____ EXERCISE DATA
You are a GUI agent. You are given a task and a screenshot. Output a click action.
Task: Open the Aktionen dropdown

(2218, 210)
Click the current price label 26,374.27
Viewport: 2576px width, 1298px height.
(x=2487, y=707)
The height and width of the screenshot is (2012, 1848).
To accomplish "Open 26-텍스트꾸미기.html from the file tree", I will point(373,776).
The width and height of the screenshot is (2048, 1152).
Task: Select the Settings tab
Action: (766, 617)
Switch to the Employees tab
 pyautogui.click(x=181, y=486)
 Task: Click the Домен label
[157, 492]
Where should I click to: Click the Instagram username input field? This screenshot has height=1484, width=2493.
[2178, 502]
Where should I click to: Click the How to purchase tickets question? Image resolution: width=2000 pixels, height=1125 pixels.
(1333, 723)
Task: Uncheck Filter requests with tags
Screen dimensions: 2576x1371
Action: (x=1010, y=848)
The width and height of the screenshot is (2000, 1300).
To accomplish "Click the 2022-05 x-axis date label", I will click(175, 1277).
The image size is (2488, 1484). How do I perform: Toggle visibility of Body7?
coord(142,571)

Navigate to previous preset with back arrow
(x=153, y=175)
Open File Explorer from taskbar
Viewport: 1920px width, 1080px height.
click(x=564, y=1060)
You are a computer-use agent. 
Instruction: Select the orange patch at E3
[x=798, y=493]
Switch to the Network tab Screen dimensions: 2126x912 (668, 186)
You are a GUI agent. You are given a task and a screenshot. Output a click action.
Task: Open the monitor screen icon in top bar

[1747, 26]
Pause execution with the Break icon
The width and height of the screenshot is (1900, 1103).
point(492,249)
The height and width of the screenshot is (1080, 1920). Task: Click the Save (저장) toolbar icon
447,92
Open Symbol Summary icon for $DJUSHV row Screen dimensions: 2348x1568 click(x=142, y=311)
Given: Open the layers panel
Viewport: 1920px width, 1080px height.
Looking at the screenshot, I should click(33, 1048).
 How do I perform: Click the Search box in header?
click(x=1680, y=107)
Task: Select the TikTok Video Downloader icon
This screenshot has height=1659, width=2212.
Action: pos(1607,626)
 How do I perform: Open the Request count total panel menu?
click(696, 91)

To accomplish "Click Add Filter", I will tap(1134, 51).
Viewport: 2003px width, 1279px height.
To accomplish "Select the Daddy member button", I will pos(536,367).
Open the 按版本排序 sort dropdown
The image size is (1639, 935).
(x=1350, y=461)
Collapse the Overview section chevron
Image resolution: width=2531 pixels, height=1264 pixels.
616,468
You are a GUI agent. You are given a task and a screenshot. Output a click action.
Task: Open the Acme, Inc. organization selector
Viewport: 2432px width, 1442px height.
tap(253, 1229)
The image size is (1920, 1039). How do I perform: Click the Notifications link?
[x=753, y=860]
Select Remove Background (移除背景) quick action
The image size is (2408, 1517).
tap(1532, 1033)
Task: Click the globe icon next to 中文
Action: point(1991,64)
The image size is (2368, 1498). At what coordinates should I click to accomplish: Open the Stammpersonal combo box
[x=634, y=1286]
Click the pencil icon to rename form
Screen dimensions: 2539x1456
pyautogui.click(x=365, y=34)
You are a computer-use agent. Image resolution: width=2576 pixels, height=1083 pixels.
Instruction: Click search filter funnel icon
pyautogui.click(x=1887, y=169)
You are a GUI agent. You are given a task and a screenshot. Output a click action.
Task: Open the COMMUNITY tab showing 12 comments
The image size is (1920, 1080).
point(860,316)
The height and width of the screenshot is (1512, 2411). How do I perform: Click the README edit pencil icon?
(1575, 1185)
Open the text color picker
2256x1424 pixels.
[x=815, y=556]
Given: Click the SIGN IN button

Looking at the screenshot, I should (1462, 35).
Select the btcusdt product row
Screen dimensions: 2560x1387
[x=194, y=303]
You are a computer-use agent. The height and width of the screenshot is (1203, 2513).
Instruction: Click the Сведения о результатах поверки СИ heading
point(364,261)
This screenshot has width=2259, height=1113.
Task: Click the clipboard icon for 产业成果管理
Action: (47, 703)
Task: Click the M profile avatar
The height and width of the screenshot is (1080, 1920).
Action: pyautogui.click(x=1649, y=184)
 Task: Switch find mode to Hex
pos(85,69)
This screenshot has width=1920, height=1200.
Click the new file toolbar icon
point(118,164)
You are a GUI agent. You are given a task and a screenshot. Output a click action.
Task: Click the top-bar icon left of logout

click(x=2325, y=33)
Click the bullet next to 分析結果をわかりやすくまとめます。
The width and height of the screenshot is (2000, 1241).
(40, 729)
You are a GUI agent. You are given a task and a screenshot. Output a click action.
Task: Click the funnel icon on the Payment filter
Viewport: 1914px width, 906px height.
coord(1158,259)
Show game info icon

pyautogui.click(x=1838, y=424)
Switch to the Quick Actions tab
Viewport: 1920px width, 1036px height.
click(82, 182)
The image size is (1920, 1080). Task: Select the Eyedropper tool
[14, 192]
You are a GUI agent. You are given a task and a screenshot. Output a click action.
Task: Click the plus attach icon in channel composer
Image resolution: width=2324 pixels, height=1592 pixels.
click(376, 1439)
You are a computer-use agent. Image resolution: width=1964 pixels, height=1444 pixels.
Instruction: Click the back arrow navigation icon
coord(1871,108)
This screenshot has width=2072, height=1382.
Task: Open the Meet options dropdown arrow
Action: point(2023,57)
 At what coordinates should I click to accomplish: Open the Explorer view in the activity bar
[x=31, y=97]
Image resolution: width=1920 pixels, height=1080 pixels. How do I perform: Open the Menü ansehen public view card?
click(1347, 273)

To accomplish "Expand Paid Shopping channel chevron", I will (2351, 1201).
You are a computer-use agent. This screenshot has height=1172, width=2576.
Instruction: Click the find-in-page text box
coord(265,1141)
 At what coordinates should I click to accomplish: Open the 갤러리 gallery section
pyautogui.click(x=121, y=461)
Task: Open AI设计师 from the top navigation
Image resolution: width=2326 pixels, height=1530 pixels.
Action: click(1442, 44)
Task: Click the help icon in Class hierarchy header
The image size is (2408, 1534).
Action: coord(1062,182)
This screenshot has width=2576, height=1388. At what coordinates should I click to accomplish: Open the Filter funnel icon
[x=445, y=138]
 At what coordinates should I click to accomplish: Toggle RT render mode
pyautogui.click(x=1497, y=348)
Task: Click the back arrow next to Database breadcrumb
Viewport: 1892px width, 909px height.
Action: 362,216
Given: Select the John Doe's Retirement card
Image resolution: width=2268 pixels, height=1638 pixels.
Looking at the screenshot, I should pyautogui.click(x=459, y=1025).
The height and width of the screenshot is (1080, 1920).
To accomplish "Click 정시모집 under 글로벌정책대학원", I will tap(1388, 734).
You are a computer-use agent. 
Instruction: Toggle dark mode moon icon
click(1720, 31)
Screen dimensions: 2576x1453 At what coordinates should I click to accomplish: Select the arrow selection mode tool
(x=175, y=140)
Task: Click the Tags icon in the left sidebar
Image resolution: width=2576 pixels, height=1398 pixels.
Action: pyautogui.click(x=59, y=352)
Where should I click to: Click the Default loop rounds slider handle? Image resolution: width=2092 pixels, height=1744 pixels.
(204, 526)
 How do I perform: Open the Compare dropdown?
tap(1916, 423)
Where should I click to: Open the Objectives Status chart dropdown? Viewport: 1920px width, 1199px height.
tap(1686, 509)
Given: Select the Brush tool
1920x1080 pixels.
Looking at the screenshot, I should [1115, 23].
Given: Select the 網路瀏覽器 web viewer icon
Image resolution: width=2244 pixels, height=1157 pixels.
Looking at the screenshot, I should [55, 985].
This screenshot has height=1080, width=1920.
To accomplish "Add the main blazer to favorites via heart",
________
» DIRECTIONS FOR THIS TASK
If a line appears above, it belongs in your answer, printed exactly.

» ANSWER TO THIS EXERCISE
You are a GUI agent. You are given a task and a screenshot. Output a click action.
Task: Open the Aktionen dropdown

(2218, 210)
Click the current price label 26,374.27
Viewport: 2576px width, 1298px height.
(x=2487, y=707)
The height and width of the screenshot is (2012, 1848).
To accomplish "Open 26-텍스트꾸미기.html from the file tree", I will point(373,776).
The width and height of the screenshot is (2048, 1152).
Task: Select the Settings tab
Action: (766, 617)
Switch to the Employees tab
 pyautogui.click(x=181, y=486)
 Task: Click the Домен label
[157, 492]
Where should I click to: Click the Instagram username input field? This screenshot has height=1484, width=2493.
[2178, 502]
Where should I click to: Click the How to purchase tickets question? Image resolution: width=2000 pixels, height=1125 pixels.
(1333, 723)
Task: Uncheck Filter requests with tags
Screen dimensions: 2576x1371
Action: (x=1010, y=848)
The width and height of the screenshot is (2000, 1300).
To accomplish "Click the 2022-05 x-axis date label", I will click(175, 1277).
The image size is (2488, 1484). How do I perform: Toggle visibility of Body7?
coord(142,571)

Navigate to previous preset with back arrow
(x=153, y=175)
Open File Explorer from taskbar
Viewport: 1920px width, 1080px height.
click(x=564, y=1060)
You are a computer-use agent. 
Instruction: Select the orange patch at E3
[x=798, y=493]
Switch to the Network tab Screen dimensions: 2126x912 (668, 186)
You are a GUI agent. You are given a task and a screenshot. Output a click action.
Task: Open the monitor screen icon in top bar

[1747, 26]
Pause execution with the Break icon
The width and height of the screenshot is (1900, 1103).
point(492,249)
The height and width of the screenshot is (1080, 1920). Task: Click the Save (저장) toolbar icon
447,92
Open Symbol Summary icon for $DJUSHV row Screen dimensions: 2348x1568 click(x=142, y=311)
Given: Open the layers panel
Viewport: 1920px width, 1080px height.
Looking at the screenshot, I should click(33, 1048).
 How do I perform: Click the Search box in header?
click(x=1680, y=107)
Task: Select the TikTok Video Downloader icon
This screenshot has height=1659, width=2212.
Action: pos(1607,626)
 How do I perform: Open the Request count total panel menu?
click(696, 91)

To accomplish "Click Add Filter", I will tap(1134, 51).
Viewport: 2003px width, 1279px height.
To accomplish "Select the Daddy member button", I will pos(536,367).
Open the 按版本排序 sort dropdown
The image size is (1639, 935).
(x=1350, y=461)
Collapse the Overview section chevron
Image resolution: width=2531 pixels, height=1264 pixels.
616,468
You are a GUI agent. You are given a task and a screenshot. Output a click action.
Task: Open the Acme, Inc. organization selector
Viewport: 2432px width, 1442px height.
tap(253, 1229)
The image size is (1920, 1039). How do I perform: Click the Notifications link?
[x=753, y=860]
Select Remove Background (移除背景) quick action
The image size is (2408, 1517).
tap(1532, 1033)
Task: Click the globe icon next to 中文
Action: point(1991,64)
The image size is (2368, 1498). At what coordinates should I click to accomplish: Open the Stammpersonal combo box
[x=634, y=1286]
Click the pencil icon to rename form
Screen dimensions: 2539x1456
pyautogui.click(x=365, y=34)
You are a computer-use agent. Image resolution: width=2576 pixels, height=1083 pixels.
Instruction: Click search filter funnel icon
pyautogui.click(x=1887, y=169)
You are a GUI agent. You are given a task and a screenshot. Output a click action.
Task: Open the COMMUNITY tab showing 12 comments
The image size is (1920, 1080).
point(860,316)
The height and width of the screenshot is (1512, 2411). How do I perform: Click the README edit pencil icon?
(1575, 1185)
Open the text color picker
2256x1424 pixels.
[x=815, y=556]
Given: Click the SIGN IN button

Looking at the screenshot, I should (1462, 35).
Select the btcusdt product row
Screen dimensions: 2560x1387
[x=194, y=303]
You are a computer-use agent. The height and width of the screenshot is (1203, 2513).
Instruction: Click the Сведения о результатах поверки СИ heading
point(364,261)
This screenshot has width=2259, height=1113.
Task: Click the clipboard icon for 产业成果管理
Action: (47, 703)
Task: Click the M profile avatar
The height and width of the screenshot is (1080, 1920).
Action: pyautogui.click(x=1649, y=184)
 Task: Switch find mode to Hex
pos(85,69)
This screenshot has width=1920, height=1200.
Click the new file toolbar icon
point(118,164)
You are a GUI agent. You are given a task and a screenshot. Output a click action.
Task: Click the top-bar icon left of logout

click(x=2325, y=33)
Click the bullet next to 分析結果をわかりやすくまとめます。
The width and height of the screenshot is (2000, 1241).
(40, 729)
You are a GUI agent. You are given a task and a screenshot. Output a click action.
Task: Click the funnel icon on the Payment filter
Viewport: 1914px width, 906px height.
coord(1158,259)
Show game info icon

pyautogui.click(x=1838, y=424)
Switch to the Quick Actions tab
Viewport: 1920px width, 1036px height.
click(82, 182)
The image size is (1920, 1080). Task: Select the Eyedropper tool
[14, 192]
You are a GUI agent. You are given a task and a screenshot. Output a click action.
Task: Click the plus attach icon in channel composer
Image resolution: width=2324 pixels, height=1592 pixels.
click(376, 1439)
You are a computer-use agent. Image resolution: width=1964 pixels, height=1444 pixels.
Instruction: Click the back arrow navigation icon
coord(1871,108)
This screenshot has width=2072, height=1382.
Task: Open the Meet options dropdown arrow
Action: point(2023,57)
 At what coordinates should I click to accomplish: Open the Explorer view in the activity bar
[x=31, y=97]
Image resolution: width=1920 pixels, height=1080 pixels. How do I perform: Open the Menü ansehen public view card?
click(1347, 273)

To accomplish "Expand Paid Shopping channel chevron", I will (2351, 1201).
You are a computer-use agent. This screenshot has height=1172, width=2576.
Instruction: Click the find-in-page text box
coord(265,1141)
 At what coordinates should I click to accomplish: Open the 갤러리 gallery section
pyautogui.click(x=121, y=461)
Task: Open AI设计师 from the top navigation
Image resolution: width=2326 pixels, height=1530 pixels.
Action: click(1442, 44)
Task: Click the help icon in Class hierarchy header
The image size is (2408, 1534).
Action: coord(1062,182)
This screenshot has width=2576, height=1388. At what coordinates should I click to accomplish: Open the Filter funnel icon
[x=445, y=138]
 At what coordinates should I click to accomplish: Toggle RT render mode
pyautogui.click(x=1497, y=348)
Task: Click the back arrow next to Database breadcrumb
Viewport: 1892px width, 909px height.
Action: 362,216
Given: Select the John Doe's Retirement card
Image resolution: width=2268 pixels, height=1638 pixels.
Looking at the screenshot, I should pyautogui.click(x=459, y=1025).
The height and width of the screenshot is (1080, 1920).
To accomplish "Click 정시모집 under 글로벌정책대학원", I will tap(1388, 734).
You are a computer-use agent. 
Instruction: Toggle dark mode moon icon
click(1720, 31)
Screen dimensions: 2576x1453 At what coordinates should I click to accomplish: Select the arrow selection mode tool
(x=175, y=140)
Task: Click the Tags icon in the left sidebar
Image resolution: width=2576 pixels, height=1398 pixels.
Action: pyautogui.click(x=59, y=352)
Where should I click to: Click the Default loop rounds slider handle? Image resolution: width=2092 pixels, height=1744 pixels.
(204, 526)
 How do I perform: Open the Compare dropdown?
tap(1916, 423)
Where should I click to: Open the Objectives Status chart dropdown? Viewport: 1920px width, 1199px height.
tap(1686, 509)
Given: Select the Brush tool
1920x1080 pixels.
Looking at the screenshot, I should [1115, 23].
Given: Select the 網路瀏覽器 web viewer icon
Image resolution: width=2244 pixels, height=1157 pixels.
Looking at the screenshot, I should [55, 985].
This screenshot has height=1080, width=1920.
To accomplish "Add the main blazer to favorites via heart",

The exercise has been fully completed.